The long wait to meet your developing baby is nearly over at month 8 of your pregnancy. During this stretch of your last trimester, you will be passing on your antibodies to protect him from illnesses in the future.
What defenses against diseases does your developing baby have?
Weeks 31 to 35 of your pregnancy are a critical time for you and your developing baby, as both of your bodies prepare for the birth. During these last weeks of pregnancy, you’ll be passing on antibodies in your blood to your developing baby.
These tiny gifts protect him from possible illnesses and infections he could face. This immunity does not lasts and he needs to develop his own resistance to disease.
You can do more to give your developing baby's immunity. It's crucial to keep yourself nourished so that you can give him the right nutrients he needs to fight off illnesses in the future.
How can you help support your developing baby’s future growth and development?
Certain nutrients are essential to starting your developing baby off on the right foot, and you can help his progress by consuming foods that contain these nutrients. Folic acid is a key vitamin for the production and repair of DNA, and plays an important role in preventing birth defects.1 Women can even take folic acid before conception to increase their chances of having a healthy pregnancy!2
To have a diet rich in folic acid, eat foods, such as beans, legumes, nuts and dark green vegetables like spinach, broccoli and asparagus.3 A multivitamin that contains folic acid can work towards preventing pregnancy-related complications.4 Have a chat with your doctor on what multivitamin is suitable for you.
Did you know?
Apart from the intake of crucial nutrients, your developing baby is also accumulating stores of fat, especially on his arms and legs that will help him regulate his body temperature.
A healthy mother and her healthy developing baby
Your body may face some discomfort towards the end of your third trimester but that doesn’t necessarily mean that the health of you and your developing baby is compromised.
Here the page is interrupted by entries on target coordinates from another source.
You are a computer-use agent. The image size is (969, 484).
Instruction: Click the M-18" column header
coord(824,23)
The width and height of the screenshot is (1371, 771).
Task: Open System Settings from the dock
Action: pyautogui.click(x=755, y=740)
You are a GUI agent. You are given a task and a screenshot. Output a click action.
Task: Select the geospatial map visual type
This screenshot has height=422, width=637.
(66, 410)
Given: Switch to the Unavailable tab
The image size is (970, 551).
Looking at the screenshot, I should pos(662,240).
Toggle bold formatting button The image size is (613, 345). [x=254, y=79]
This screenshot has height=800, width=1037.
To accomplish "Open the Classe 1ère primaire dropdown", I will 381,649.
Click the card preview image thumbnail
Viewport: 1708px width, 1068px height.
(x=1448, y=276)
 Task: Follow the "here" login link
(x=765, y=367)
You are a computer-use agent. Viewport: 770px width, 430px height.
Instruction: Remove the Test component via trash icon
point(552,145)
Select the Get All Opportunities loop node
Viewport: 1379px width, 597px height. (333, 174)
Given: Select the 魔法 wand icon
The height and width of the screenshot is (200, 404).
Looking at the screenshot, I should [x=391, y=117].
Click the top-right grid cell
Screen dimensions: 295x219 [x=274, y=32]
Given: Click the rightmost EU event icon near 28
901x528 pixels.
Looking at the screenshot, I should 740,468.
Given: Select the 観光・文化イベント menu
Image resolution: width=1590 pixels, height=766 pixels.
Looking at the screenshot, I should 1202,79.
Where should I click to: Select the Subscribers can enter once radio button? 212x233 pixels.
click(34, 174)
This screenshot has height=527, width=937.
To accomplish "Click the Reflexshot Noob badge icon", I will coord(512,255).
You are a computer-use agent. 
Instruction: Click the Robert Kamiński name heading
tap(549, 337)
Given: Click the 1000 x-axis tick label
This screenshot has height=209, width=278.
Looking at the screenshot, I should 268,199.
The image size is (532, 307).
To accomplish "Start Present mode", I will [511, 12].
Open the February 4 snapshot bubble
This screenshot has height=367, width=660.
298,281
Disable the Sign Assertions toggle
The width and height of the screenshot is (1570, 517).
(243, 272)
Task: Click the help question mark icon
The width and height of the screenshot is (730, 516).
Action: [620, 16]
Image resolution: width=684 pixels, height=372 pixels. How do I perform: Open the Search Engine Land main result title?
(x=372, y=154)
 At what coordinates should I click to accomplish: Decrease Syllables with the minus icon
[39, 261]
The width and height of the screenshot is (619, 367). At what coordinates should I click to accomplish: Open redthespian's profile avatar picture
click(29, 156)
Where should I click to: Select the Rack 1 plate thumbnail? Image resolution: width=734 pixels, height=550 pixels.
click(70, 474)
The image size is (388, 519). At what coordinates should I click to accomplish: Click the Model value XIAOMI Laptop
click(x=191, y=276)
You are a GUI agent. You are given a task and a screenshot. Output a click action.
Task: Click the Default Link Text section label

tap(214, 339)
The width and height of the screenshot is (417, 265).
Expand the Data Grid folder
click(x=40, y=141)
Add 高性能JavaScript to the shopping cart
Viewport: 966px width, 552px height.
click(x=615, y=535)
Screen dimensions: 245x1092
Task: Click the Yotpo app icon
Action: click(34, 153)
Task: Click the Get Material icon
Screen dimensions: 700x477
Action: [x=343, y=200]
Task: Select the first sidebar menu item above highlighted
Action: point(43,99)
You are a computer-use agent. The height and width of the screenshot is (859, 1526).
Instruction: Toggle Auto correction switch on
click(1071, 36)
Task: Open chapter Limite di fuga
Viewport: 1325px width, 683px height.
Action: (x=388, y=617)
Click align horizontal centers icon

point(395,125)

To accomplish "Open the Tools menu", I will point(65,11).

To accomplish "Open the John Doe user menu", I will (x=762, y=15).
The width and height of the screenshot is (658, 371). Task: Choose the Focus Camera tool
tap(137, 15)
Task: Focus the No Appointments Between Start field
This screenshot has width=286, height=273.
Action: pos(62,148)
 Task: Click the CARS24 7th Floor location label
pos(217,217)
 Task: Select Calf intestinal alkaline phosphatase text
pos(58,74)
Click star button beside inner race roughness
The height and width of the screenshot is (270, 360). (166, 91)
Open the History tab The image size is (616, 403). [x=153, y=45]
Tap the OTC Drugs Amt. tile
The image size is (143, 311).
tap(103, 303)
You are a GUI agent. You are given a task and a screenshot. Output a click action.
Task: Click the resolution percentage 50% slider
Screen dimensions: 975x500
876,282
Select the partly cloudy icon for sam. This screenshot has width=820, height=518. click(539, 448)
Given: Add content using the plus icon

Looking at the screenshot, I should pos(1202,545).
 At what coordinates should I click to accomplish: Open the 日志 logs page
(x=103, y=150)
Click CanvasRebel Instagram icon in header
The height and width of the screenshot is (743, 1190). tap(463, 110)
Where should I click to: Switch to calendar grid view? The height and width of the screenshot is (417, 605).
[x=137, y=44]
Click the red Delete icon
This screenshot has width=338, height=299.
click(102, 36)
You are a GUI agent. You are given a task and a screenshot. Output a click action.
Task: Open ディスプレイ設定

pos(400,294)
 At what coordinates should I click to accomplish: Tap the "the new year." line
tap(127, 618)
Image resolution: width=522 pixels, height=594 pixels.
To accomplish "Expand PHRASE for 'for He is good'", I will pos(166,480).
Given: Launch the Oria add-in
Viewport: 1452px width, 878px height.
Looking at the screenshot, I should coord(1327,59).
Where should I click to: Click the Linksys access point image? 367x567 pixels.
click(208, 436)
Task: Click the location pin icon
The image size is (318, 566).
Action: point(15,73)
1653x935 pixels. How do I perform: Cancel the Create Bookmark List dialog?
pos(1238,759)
Your body knows that the big day is approaching and you may feel some mild contractions, which are often felt around month eight. These contractions are known as Braxton Hicks contractions, and are not as intense or as regular as those in true labor5. To ease the discomfort of these contractions, try taking a warm bath or engage in gentle exercises6.
At the same time, your developing baby’s activity in utero may decrease, but there’s no cause for worry. He is growing and gaining weight fast – at the rate of half a pound (200 grams) every week! Your developing baby isn’t so little after all, and should now weigh around five pounds (2.2 kilograms). At this size, he’s discovering he’s now got a lot less space in your womb to move around.
Your developing baby is working so hard to develop the life skills he needs through brain development. At this stage, his brain development is advancing rapidly. His brain is establishing billions of complex connections that he’ll need so that he can breathe, suckle and swallow.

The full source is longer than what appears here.